Это был широкоплечий, широкогрудый мужик лет пятидесяти, с длинными сильными руками, с рыжей бородой, с редкими, но крепкими зубами. Одет он был в белую, широкую рубашку навыпуск, с вышитыми на груди красными райскими птицами, клювами повёрнутыми друг к дружке.

– Емельян, признайся, ты цыганву натравил? – Тихо спросил Степан у подошедшего бородача и предложил ему присесть.

– Попозднее, – неопределённо ответил Емельян и стремительно удалился.

– Ну, смотри, – сказал Степан более для себя, нежели для убежавшего бородача, и принялся за горячее, догоняя Фёдора, который пропустив пятьдесят, поглощал борщ.

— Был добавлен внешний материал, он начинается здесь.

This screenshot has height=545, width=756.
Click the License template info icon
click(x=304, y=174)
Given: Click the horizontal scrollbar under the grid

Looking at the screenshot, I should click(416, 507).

С эстрады запели. Цыган, не старый, но совершенно седой, пел незнакомую песню, понравившуюся Фёдору. Подняв рюмку, Фёдор показал баритону, что пьёт, за него. Певец улыбнулся и в знак благодарности кивнул головой. После незнакомой цыганской песни, хор, помогавший солисту, ушёл, оставив его одного. Подтянув колки и не глядя в зал, баритон запел грустную, русскую песню, смысл которой сводился к тому, что жизнь грязна и что сам он снаружи замаран, но, несмотря на это просит помнить, что душа его чиста. Эта песня так понравилась пьянствующим, что вызвала целую бурю оваций. Исполнитель долго кланялся, прикладывая руку к груди, но больше петь не стал. Убежал в дверь, слева от эстрады, туда, куда ушли его цыгане.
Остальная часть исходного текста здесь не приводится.